* [ACTIVITY]:
Repeat only the lines below from the one that contains "The width and height of the screenshot is (1228, 654)." through the final line, exactly. Omit pictures.

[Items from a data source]
=======

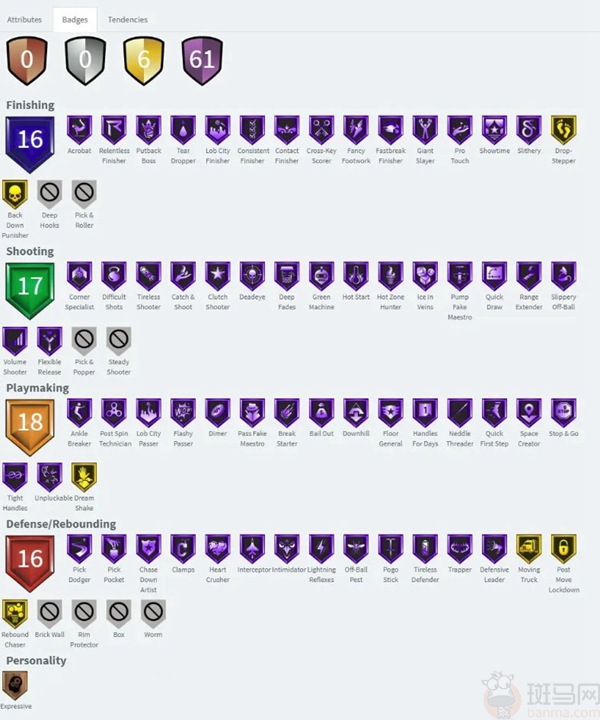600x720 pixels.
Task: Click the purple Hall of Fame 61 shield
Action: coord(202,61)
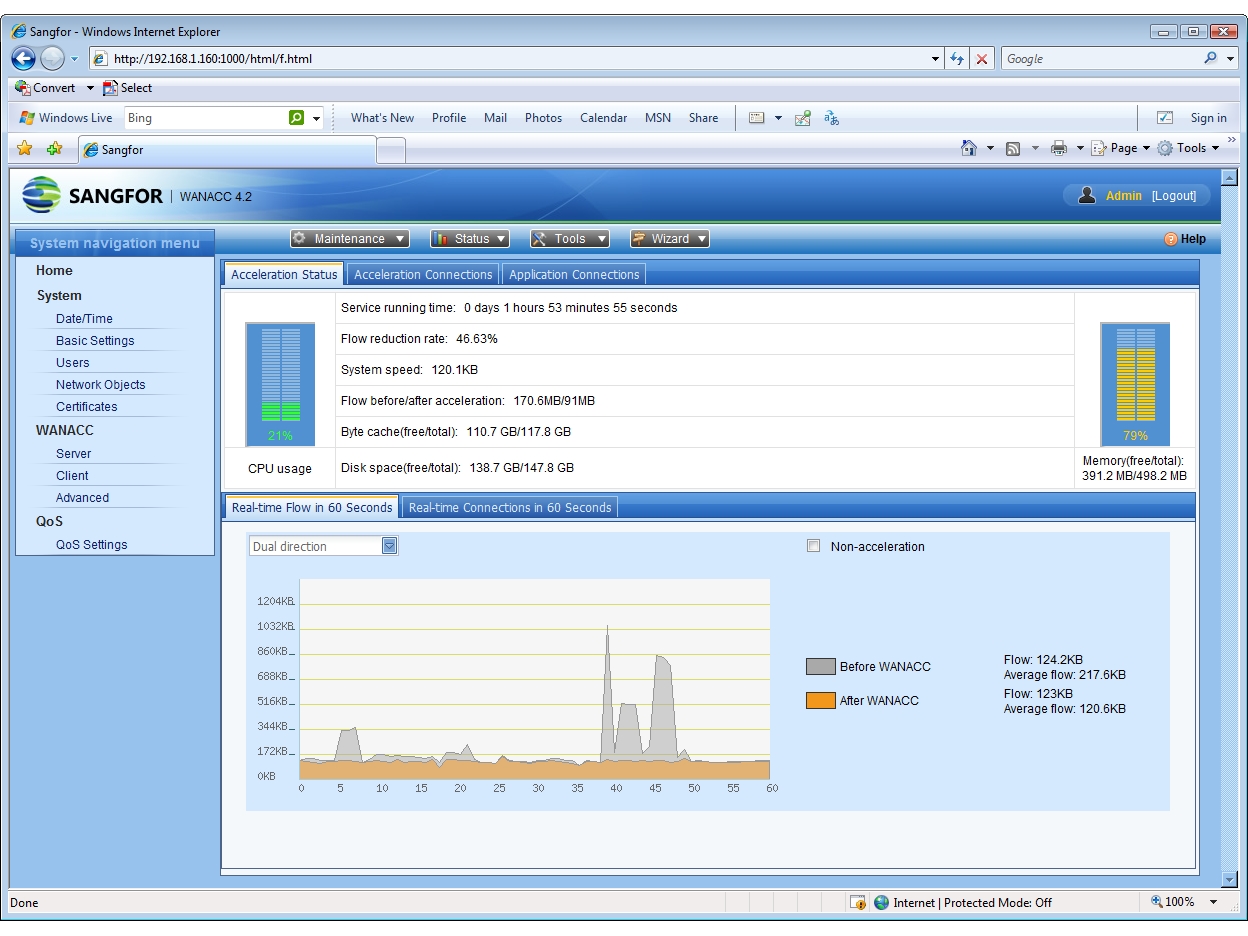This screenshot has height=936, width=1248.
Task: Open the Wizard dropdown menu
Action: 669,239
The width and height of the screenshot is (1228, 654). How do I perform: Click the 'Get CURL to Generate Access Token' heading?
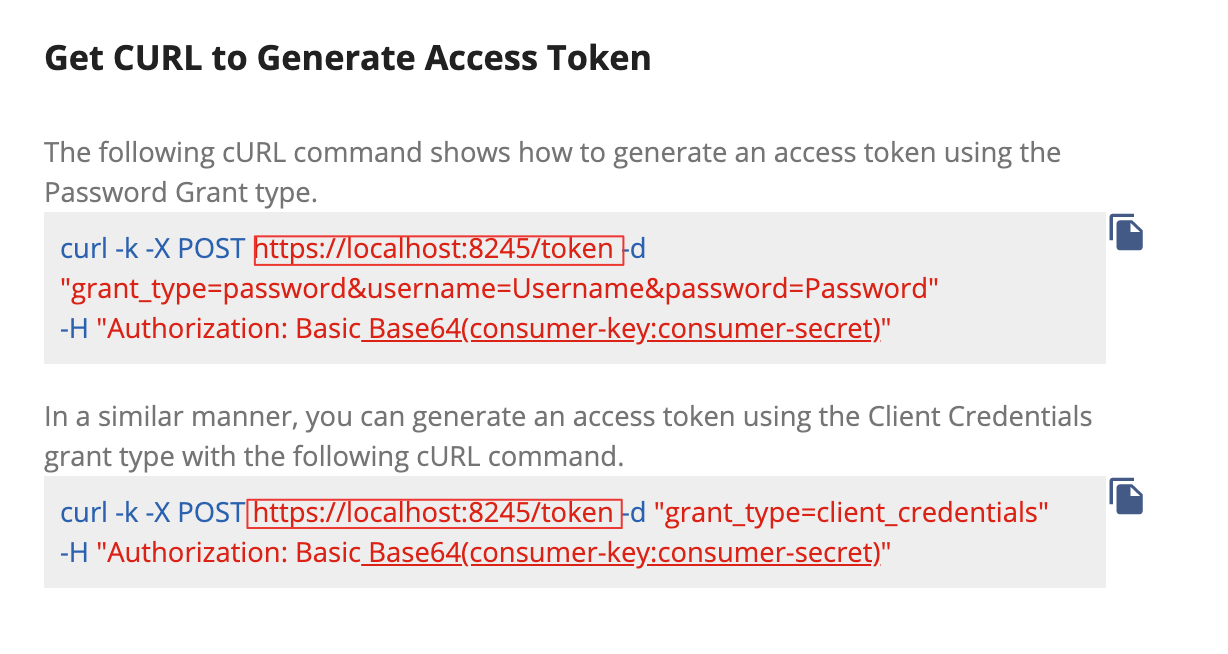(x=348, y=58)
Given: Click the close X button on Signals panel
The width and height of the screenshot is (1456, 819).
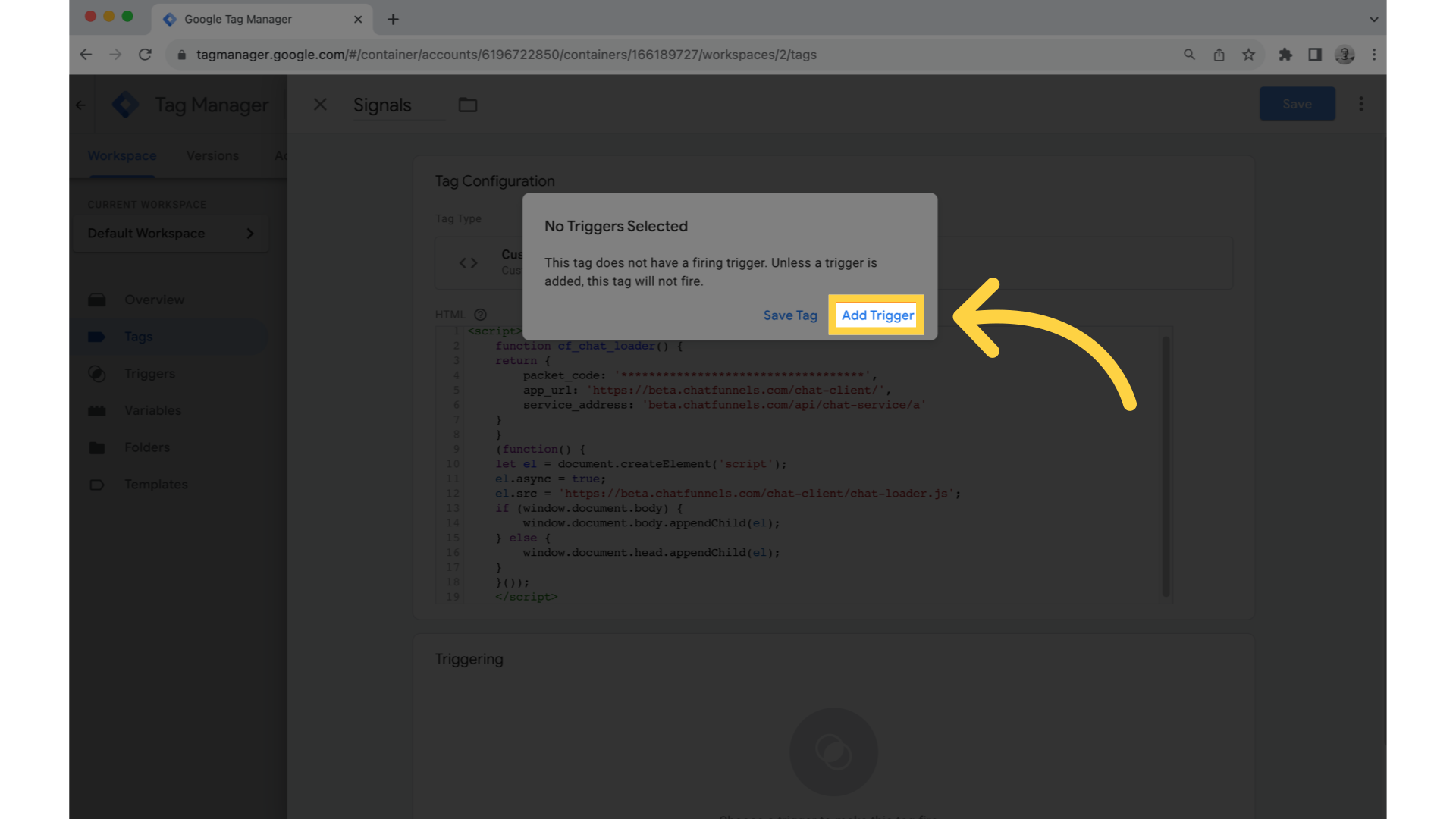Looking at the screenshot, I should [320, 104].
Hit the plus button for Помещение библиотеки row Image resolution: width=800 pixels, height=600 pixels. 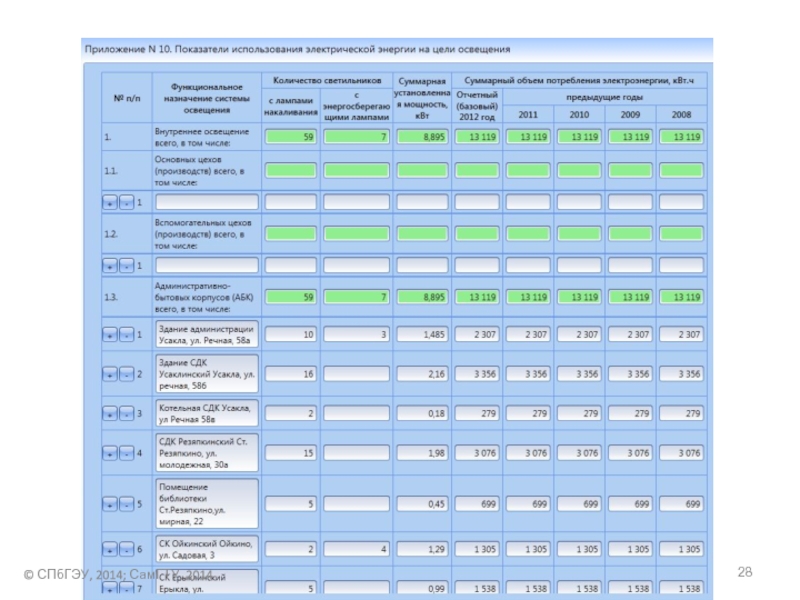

=======

* [RESPONSE BOX]:
The width and height of the screenshot is (1228, 654). How do I perform: Click the 'Get CURL to Generate Access Token' heading?
(x=348, y=58)
Given: Click the close X button on Signals panel
The width and height of the screenshot is (1456, 819).
Looking at the screenshot, I should [320, 104].
Hit the plus button for Помещение библиотеки row Image resolution: width=800 pixels, height=600 pixels. 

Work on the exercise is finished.